SINGAPORE – There were 94 scam and fraud claims against digital banks in Singapore in the first eight months of 2025, more than double the 42 claims for the whole of 2024.
The total monetary amount for these 94 claims was $2.5 million, the Financial Industry Disputes Resolution Centre (Fidrec) said in response to queries from The Straits Times.
Fidrec said the most common cases it has handled involved compromised credentials and impersonation scams.
In cases of compromised credentials, a victim’s login information is stolen via phishing and malware. Scammers then use the information to access bank accounts and e-wallets to siphon off the funds.
As for impersonation scams, scammers pose as authority figures such as bank and government officials, or friends and family. They then persuade their victims to transfer money to them.
The claims were lodged against five digital banks, said Fidrec. Three of them – Trust Bank, GXS Bank and MariBank – serve retail customers, while the other two – Anext Bank and Green Link Digital Bank – cater to micro, small and medium-sized enterprises.
GXS Bank commenced operations here in August 2022, Trust Bank followed a month later in September, and MariBank set up shop in March 2023.
For now, the scam and fraud claims against digital banks represent a small percentage of total claims against all financial institutions, but there is an increasing trend.
Fraud and scam claims against digital banks were 2.1 per cent of total claims in 2023. That proportion rose to 4.8 per cent in 2024, and 8.7 per cent as at Aug 31, Fidrec data showed.
The financial disputes resolution institution noted that scams and frauds made up the bulk – 84 per cent – of all claims against the digital banks.
The rest of the claims related to service standards (11 per cent) and their practices and policies (5 per cent).
Professor of information systems Jan Ondrus at Essec Business School said digital banks are fully online, and every interaction happens through their apps or websites.
He said scammers may therefore have more chances to trick customers with fake messages, phishing or impersonation attempts.
Furthermore, because digital banks have no branches, customers cannot speak with a bank officer in person, Prof Ondrus noted. He said the banks can make up for this with real-time fraud alerts and round-the-clock customer support.
Mr Christophe Barel, managing director for Asia-Pacific at the Financial Services Information Sharing and Analysis Centre (FS-ISAC), a cyber-security cooperative for banks, said banks, with or without branches, are susceptible to scams.
As most banking transactions are done online nowadays, neither model – digital only or digital with physical branches – is inherently safer or more exposed, he added.

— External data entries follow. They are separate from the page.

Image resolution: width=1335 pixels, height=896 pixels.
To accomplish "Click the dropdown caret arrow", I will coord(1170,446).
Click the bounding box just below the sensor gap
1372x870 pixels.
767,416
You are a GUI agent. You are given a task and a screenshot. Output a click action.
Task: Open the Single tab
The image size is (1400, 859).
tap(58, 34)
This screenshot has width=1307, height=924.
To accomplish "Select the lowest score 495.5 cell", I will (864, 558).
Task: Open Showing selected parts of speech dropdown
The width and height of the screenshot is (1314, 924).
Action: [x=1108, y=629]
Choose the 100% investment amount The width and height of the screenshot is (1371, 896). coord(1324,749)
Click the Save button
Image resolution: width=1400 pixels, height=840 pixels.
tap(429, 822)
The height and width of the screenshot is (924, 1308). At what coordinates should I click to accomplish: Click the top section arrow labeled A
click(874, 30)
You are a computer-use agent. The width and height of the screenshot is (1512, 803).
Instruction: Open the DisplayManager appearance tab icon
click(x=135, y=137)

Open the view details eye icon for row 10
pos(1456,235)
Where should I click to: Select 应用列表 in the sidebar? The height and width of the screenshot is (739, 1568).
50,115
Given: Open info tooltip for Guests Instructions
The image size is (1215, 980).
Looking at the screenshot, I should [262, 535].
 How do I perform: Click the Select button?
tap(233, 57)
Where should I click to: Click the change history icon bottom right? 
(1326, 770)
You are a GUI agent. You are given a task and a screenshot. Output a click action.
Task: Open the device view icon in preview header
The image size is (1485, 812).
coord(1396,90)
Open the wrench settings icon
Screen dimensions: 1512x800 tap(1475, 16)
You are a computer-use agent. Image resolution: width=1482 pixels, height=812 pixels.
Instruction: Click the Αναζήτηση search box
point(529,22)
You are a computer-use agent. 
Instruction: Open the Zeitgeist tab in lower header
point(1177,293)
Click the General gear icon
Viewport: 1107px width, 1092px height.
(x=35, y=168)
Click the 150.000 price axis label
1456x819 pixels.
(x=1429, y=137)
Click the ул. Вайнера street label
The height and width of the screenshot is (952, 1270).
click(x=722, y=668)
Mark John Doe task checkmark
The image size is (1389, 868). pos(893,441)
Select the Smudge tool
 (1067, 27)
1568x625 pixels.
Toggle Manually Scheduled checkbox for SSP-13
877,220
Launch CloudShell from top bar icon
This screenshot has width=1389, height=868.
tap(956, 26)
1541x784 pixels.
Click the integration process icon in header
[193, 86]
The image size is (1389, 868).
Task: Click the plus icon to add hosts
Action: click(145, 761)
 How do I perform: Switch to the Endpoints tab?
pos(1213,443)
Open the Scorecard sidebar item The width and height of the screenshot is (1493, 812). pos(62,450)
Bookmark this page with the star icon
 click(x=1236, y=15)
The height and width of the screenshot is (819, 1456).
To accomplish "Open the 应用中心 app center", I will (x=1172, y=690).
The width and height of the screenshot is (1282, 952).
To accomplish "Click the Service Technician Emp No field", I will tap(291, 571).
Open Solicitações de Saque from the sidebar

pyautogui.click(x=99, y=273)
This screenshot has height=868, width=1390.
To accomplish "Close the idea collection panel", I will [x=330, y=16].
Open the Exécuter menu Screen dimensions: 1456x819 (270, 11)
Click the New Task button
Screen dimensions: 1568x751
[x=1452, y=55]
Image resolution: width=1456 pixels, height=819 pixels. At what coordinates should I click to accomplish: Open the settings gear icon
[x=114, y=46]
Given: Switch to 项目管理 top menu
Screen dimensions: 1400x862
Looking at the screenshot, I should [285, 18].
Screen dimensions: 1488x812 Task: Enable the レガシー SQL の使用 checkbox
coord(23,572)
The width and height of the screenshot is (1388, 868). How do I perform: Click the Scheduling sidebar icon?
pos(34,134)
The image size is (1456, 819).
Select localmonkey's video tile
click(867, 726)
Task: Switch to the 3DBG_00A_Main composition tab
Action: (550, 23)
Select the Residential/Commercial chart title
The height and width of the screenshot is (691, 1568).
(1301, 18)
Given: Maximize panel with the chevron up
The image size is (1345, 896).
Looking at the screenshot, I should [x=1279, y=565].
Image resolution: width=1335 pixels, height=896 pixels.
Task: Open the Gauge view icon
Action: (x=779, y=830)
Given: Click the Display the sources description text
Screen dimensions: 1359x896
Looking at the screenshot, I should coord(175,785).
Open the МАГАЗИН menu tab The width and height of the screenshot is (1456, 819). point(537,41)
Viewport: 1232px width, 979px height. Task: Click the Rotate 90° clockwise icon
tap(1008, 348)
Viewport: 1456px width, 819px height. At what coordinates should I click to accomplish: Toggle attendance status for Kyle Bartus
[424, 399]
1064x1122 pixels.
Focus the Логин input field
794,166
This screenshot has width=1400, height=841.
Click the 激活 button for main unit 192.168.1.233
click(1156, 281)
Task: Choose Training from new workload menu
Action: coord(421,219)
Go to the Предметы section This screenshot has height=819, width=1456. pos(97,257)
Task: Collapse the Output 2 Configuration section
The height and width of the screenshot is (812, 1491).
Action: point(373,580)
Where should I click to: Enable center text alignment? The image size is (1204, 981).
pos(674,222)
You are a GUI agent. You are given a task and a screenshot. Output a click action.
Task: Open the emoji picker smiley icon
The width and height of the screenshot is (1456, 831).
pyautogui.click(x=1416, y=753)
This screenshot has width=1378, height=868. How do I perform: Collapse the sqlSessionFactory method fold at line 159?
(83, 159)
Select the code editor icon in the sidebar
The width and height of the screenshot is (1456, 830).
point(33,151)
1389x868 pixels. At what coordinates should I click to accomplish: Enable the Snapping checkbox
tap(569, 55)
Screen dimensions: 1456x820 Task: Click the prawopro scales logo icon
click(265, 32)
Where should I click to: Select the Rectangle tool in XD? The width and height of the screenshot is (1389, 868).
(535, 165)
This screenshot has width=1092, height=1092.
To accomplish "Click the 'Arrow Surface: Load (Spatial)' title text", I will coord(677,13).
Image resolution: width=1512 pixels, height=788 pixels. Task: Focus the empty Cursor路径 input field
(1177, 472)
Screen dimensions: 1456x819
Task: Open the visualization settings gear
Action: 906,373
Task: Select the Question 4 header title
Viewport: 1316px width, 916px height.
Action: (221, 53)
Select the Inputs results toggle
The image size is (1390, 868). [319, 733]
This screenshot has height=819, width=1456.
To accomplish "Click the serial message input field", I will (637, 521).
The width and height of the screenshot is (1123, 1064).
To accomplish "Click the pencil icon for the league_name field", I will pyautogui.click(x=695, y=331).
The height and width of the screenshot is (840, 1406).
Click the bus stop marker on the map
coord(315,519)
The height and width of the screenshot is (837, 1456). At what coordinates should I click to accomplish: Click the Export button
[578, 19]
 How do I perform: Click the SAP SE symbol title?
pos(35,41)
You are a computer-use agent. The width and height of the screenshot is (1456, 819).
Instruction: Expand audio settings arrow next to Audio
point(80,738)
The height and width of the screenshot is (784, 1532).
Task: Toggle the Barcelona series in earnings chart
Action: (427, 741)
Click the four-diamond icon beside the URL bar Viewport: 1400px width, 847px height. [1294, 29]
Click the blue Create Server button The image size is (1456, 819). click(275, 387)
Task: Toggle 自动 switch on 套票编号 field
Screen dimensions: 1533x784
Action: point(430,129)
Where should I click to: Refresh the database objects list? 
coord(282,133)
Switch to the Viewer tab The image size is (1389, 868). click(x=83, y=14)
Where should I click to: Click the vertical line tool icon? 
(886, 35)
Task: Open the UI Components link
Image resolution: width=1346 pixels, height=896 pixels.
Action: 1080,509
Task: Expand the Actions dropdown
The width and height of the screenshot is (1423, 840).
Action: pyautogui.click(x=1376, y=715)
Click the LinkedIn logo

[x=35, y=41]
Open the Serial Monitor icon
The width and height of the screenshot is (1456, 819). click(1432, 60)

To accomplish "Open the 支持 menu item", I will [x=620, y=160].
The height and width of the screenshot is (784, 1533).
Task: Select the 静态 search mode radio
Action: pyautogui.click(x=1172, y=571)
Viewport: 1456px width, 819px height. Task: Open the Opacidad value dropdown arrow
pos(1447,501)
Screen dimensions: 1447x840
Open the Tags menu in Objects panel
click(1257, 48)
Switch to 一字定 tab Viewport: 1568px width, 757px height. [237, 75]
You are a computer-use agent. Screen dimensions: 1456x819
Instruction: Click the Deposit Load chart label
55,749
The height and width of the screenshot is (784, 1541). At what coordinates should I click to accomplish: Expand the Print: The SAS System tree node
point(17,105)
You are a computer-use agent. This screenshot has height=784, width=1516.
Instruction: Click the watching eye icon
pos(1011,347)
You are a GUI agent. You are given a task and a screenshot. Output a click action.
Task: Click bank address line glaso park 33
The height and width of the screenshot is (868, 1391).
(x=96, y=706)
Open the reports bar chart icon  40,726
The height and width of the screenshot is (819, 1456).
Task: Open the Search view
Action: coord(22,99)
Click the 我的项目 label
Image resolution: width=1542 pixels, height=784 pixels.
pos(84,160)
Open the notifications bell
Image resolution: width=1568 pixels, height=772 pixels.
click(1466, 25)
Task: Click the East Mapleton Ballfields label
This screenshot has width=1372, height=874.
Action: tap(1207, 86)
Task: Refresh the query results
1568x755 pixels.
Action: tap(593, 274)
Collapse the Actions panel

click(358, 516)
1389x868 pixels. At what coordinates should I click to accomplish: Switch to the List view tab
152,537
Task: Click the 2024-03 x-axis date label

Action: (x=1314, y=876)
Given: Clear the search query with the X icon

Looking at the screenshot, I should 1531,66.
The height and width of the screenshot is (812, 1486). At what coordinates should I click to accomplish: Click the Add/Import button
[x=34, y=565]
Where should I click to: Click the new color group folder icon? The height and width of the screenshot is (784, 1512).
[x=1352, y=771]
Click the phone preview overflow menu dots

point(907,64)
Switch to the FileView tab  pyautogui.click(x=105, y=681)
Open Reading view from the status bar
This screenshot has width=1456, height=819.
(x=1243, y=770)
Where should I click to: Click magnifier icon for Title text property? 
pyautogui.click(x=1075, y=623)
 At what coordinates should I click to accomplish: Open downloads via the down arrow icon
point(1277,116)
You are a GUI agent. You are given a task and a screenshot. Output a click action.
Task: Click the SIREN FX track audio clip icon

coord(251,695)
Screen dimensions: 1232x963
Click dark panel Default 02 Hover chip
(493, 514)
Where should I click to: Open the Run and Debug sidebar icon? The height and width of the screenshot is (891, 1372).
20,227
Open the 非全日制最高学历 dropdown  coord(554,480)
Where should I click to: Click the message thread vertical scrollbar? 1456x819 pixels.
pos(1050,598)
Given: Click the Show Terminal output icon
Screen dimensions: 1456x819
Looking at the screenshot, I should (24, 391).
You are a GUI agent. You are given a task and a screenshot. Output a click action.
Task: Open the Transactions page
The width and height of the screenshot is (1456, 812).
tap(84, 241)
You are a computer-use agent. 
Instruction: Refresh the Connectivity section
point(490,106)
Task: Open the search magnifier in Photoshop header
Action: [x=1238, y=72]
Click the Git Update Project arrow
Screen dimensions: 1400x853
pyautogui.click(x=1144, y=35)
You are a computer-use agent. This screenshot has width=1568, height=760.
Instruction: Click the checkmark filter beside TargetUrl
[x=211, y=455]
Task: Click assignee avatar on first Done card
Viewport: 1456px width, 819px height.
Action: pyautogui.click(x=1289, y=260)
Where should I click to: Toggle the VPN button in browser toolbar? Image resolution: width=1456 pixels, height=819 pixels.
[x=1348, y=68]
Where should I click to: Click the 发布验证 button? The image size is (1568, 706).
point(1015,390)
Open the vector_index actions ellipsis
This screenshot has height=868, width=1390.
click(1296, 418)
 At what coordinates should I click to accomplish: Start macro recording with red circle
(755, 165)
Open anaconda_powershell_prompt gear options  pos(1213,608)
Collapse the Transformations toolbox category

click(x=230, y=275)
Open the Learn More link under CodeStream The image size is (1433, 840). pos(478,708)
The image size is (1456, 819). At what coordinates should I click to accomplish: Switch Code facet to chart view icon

Indeed, a vast majority of scams are successful because of the human element.
Mr Ashley Millar, consumer education director at cyber-security firm Trend Micro, noted that scammers recognise that people do not make rational decisions when they are stressed or tired.
They therefore exploit this vulnerability to make victims divulge confidential information or perform certain actions.
The proliferation of artificial intelligence and deepfakes has led to scams becoming increasingly sophisticated and harder to detect, Mr Millar said.
The banking industry, together with regulators and other stakeholders like the telcos, has stepped up the fight against scams.